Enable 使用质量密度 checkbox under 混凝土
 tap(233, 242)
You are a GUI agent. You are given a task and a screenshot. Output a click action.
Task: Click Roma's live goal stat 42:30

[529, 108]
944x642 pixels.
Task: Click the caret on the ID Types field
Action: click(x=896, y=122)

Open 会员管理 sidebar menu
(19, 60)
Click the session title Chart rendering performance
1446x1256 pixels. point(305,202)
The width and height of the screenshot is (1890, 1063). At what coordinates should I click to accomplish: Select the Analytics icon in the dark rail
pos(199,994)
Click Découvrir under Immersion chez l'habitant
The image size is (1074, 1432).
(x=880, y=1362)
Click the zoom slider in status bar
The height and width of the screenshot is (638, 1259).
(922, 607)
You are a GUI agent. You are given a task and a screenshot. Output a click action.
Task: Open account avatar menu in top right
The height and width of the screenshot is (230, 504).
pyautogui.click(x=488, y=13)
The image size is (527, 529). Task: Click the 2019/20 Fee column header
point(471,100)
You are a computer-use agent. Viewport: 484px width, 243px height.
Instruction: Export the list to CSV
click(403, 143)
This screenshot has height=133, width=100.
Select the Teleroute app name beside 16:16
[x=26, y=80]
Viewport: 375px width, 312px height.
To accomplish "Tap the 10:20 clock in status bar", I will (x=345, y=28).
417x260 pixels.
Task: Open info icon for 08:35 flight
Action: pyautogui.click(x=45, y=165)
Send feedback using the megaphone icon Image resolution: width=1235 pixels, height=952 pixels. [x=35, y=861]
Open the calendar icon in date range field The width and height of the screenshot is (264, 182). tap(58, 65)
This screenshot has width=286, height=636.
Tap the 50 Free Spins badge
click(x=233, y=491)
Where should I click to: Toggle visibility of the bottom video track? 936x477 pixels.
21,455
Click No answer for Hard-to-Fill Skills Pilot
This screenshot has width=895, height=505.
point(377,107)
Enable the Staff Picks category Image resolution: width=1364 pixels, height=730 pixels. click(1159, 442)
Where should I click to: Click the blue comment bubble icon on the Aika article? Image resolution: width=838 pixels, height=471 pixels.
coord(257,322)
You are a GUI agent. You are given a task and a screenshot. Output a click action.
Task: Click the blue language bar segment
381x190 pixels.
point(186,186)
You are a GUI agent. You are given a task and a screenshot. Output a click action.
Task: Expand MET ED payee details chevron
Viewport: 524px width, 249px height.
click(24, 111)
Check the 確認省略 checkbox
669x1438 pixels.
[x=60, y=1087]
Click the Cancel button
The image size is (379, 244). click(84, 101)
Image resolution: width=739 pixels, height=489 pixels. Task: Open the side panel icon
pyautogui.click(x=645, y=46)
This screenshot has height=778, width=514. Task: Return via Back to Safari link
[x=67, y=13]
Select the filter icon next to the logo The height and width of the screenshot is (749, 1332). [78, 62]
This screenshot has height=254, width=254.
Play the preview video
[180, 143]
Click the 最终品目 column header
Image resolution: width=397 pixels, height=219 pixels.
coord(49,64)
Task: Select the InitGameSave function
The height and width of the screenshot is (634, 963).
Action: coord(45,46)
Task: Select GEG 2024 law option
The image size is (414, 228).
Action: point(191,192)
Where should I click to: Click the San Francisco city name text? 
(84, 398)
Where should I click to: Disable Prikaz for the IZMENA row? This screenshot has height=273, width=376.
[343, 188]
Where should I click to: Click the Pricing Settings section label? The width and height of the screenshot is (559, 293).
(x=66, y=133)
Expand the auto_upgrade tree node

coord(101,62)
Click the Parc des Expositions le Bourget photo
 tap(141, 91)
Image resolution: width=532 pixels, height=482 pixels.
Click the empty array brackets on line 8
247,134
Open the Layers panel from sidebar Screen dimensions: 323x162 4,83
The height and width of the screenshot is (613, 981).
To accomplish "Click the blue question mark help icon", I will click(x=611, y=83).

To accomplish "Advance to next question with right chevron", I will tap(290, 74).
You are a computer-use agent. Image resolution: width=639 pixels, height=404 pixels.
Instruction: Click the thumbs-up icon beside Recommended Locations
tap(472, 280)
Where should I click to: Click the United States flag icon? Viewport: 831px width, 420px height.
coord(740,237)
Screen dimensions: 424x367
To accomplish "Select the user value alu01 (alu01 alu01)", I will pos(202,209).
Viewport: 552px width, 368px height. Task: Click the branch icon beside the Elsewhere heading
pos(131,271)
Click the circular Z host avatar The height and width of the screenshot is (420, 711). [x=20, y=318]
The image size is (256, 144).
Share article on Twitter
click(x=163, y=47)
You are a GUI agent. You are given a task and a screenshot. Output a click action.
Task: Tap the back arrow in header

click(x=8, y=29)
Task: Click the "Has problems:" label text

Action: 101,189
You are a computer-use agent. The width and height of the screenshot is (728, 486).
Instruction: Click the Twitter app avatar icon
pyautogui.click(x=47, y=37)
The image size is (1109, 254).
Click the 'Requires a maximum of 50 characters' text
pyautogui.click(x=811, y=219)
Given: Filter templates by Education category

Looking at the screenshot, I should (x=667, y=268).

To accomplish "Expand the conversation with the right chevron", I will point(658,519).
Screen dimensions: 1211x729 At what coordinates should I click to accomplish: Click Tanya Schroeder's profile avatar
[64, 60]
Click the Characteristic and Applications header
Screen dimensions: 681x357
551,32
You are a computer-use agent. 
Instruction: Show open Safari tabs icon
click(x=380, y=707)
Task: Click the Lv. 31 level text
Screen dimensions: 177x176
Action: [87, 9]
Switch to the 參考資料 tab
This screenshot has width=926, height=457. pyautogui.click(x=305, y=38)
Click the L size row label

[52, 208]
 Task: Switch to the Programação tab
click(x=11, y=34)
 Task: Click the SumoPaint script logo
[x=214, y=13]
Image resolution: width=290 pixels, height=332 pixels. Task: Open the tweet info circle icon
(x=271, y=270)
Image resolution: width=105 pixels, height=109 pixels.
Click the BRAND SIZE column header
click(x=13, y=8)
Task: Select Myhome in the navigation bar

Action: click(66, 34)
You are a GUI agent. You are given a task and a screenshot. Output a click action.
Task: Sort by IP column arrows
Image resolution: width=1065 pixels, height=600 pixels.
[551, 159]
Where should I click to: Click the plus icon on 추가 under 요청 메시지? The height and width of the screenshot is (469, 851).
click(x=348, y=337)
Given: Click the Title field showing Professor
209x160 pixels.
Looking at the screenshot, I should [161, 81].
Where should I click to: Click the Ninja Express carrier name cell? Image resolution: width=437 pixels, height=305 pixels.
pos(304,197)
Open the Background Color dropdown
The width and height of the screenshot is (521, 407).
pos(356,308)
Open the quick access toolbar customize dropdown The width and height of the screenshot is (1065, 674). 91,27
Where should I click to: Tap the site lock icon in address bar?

==============================

[Exercise directions]
From the entries above, copy every line that holds the word "computer".

[Solution below]
You are a computer-use agent. Viewport: 484px width, 243px height.
You are a computer-use agent. Image resolution: width=639 pixels, height=404 pixels.
You are a computer-use agent. The width and height of the screenshot is (728, 486).
You are a computer-use agent. 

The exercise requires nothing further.